-- Opening Marker --

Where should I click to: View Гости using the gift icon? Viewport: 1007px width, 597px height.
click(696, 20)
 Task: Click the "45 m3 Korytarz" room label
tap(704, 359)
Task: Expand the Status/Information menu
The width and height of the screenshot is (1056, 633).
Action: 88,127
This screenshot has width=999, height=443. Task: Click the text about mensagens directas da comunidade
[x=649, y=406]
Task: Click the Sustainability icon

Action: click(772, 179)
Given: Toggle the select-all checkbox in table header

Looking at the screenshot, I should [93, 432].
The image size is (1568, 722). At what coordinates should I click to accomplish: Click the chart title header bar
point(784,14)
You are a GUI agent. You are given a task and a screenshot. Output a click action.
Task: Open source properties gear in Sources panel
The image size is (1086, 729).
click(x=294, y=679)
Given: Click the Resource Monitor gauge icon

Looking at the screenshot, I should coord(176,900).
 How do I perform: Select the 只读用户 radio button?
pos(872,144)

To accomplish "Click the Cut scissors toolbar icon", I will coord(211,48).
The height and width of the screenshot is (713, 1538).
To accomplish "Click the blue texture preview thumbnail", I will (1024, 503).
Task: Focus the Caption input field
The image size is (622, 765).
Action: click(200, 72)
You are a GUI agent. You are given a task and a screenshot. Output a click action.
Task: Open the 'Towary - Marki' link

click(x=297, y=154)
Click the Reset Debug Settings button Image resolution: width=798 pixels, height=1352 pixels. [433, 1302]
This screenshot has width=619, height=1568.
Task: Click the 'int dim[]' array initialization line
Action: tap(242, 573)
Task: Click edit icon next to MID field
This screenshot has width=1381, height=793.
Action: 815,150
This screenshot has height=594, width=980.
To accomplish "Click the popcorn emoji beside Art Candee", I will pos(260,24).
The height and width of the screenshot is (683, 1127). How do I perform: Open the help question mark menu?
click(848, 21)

-- Closing Marker --

Search the entries above for the string "field", and report each line where it occurs.

Task: Focus the Caption input field
Task: Click edit icon next to MID field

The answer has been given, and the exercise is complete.